O título desta coluna certamente vai causar espanto, mas, para que não haja dúvida, transcrevo o artigo 22 da Lei 17.293, de 15 de outubro deste ano:

Spacca
"Artigo 22 — Fica o Poder Executivo autorizado a:
I — Renovar os benefícios fiscais que estejam em vigor na data da publicação desta lei, desde que previstos na legislação orçamentária e atendidos os pressupostos da Lei Complementar federal nº 101, de 4 de maio de 2000;
II — Reduzir os benefícios fiscais e financeiros-fiscais relacionados ao Imposto sobre Operações relativas à Circulação de Mercadorias e sobre Prestações de Serviços de Transporte Interestadual e Intermunicipal e de Comunicação – ICMS, na forma do Convênio nº 42, de 3 de maio de 2016, do Conselho Nacional de Política Fazendária – Confaz, e alterações posteriores.

§1º.Para efeito desta lei, equipara-se a benefício fiscal a alíquota fixada em patamar inferior a 18% (dezoito por cento)".

Centremos nossa atenção inicialmente na referência feita ao Convênio Confaz 42/16, o qual permite aos Estados criar um fundo (cláusula 2ª) constituído com recursos decorrentes de depósitos que as empresas beneficiárias de incentivos fiscais devem nele realizar, em montante equivalente a, no mínimo, 10% do respectivo incentivo ou benefício (cláusula 1ª, I). Com isso, as empresas incentivadas serão obrigadas a contribuir para esse fundo em valor correspondente a 10% dos seus benefícios fiscais, que, na prática, serão reduzidos nesse percentual.

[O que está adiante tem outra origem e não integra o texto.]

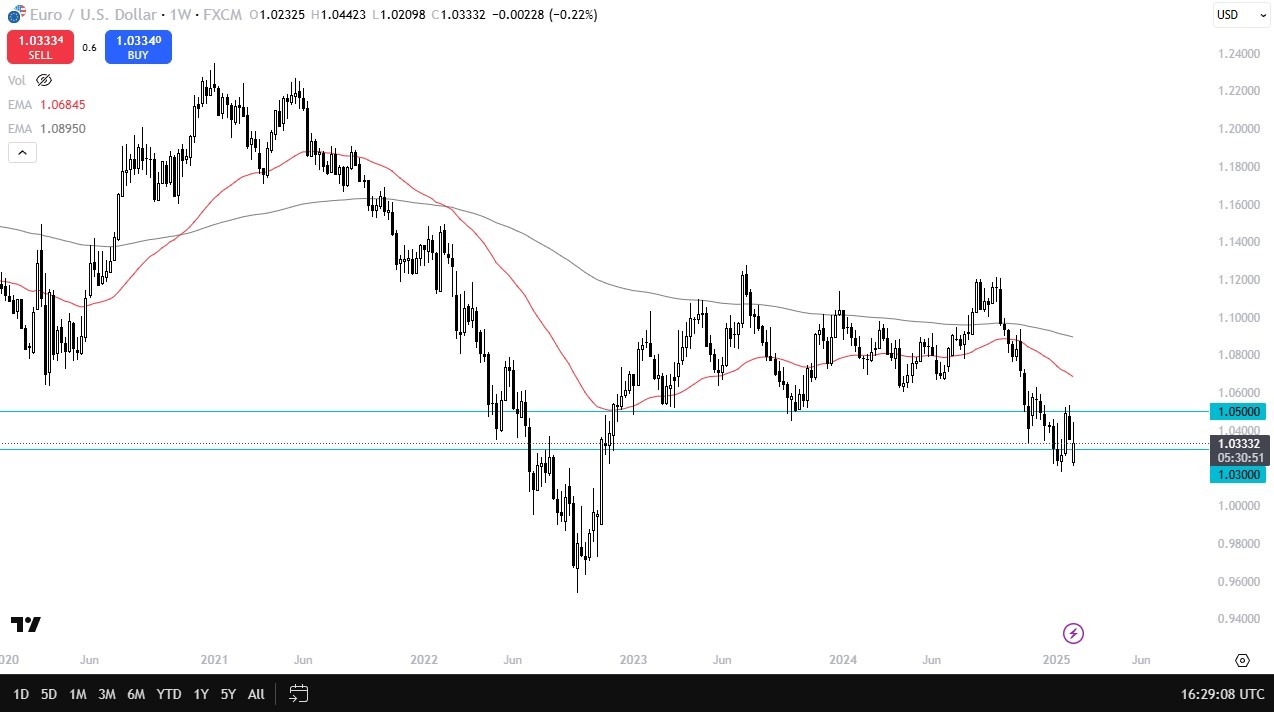The width and height of the screenshot is (1274, 712).
Task: Collapse the indicator legend panel
Action: [22, 152]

Referido convênio cria ainda outra hipótese, que é a da redução pura e simples dos incentivos fiscais em 10%, sem vinculação ao referido fundo (cláusula 1ª, II).

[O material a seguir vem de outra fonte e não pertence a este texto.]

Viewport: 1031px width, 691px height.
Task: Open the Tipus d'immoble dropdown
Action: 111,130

Simplificando: as empresas incentivadas terão uma redução de 10% em seus incentivos fiscais, passando a ser obrigadas a depositar esse valor em um fundo, ou simplesmente aumentando sua carga tributária incentivada nesse mesmo percentual.

O descumprimento dessa obrigação "por 3 (três) meses, consecutivos ou não, resultará na perda definitiva do respectivo incentivo ou benefício" (cláusula 1ª, §1º).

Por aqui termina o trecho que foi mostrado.